When You're Strange: Waiting for the substance


Death was both the best and worst thing that Jim Morrison ever did to the Doors. His demise at 27 in a Parisian bathtub felt like some morbidly natural conclusion to a wildly dynamic narrative sparked on Venice beach only six years earlier, when Morrison first met and wooed keyboardist Ray Manzarek with the words to ‘Moonlight Drive.’ It also confined this band’s singular blend of baroque psychodrama and bluesy swagger to a time capsule and completed the total eclipse of the singer’s enigma over the richer, more intricate designs of the music to which he made such a vital, yet nonetheless only partial, contribution.

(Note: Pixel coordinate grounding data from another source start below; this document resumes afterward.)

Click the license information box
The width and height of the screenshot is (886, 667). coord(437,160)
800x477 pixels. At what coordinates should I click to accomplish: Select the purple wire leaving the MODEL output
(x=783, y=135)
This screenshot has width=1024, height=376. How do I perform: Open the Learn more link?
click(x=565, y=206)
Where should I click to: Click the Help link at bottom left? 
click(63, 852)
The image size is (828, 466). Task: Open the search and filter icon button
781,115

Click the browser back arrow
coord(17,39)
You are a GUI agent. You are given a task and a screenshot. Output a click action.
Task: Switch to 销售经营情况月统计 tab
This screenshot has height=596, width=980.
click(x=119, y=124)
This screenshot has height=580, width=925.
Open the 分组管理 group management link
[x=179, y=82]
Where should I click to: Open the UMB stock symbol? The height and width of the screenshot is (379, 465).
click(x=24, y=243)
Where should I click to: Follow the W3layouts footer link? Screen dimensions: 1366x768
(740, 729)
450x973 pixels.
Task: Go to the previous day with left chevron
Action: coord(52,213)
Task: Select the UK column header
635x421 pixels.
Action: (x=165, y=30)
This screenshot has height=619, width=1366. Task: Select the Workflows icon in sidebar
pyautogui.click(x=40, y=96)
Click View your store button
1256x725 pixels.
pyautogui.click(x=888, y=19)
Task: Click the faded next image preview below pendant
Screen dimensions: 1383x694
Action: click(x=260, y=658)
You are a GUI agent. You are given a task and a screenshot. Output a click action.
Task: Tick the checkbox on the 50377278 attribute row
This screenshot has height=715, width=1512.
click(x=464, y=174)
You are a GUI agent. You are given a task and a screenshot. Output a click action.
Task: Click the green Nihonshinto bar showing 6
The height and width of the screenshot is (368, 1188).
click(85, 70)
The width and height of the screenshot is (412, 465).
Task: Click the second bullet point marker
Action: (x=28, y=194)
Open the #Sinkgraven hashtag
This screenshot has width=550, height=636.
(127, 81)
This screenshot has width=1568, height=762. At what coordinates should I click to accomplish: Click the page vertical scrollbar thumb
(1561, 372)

To ensure history that the Doors were so much more than just another ’60s psychedelic freak show, as well as more than just Jim Morrison, forms the ostensible raison d’être of Tom DiCillo’s
When You’re Strange: A Film About the Doors. Yet this deeply orthodox rock-doc nearly sabotages itself with narration—voiced by Johnny Depp—riddled with token generalizations about youth culture ideology, and numerous montages that seemingly go out of their way to forever link the Doors’ music exclusively with the greatest hits of the period’s headlines, however incongruous, such the assassinations of Bobby Kennedy and Martin Luther King. Setting ‘Riders on the Storm’ to a series of clips of atrocities in Vietnam at once domesticates images that should never be treated lightly and severely limits the more mysterious and evocative qualities of that spectral late career hit.


I said the film
nearly sabotages itself. What helps to rescue it from merely trading in tired clichés are the often mesmerizing performance clips, both on stage and in studio, that finds a quartet of musicians highly sensitizes to each other’s nuances, and, perhaps ironically, the leather-panted Lizard King himself. Archival footage, some never before seen, of Morrison as a teenager or some of the more off-the-cuff, backstage bits help to penetrate the Morrison mystique, which always threatened to drape the band in pretentiousness. Some of the more extensive clips allow us to glimpse a young, confused, awkwardly shy, gorgeous alcoholic, one given to faux inarticulateness and affected rowdiness, one always negotiating the conflicting impulses that prevented him from fully giving himself either to forging a larger, more demanding musical project or retreating into poetry and quietude. The Morrison we see, especially when still relatively untainted by celebrity, is at times genuinely spontaneous, deliciously mischievous, a man-child with an infectious grin and undiagnosed behavioral issues that when harnessed could yield some truly inspired performances, lyrics, and, yes, stunts.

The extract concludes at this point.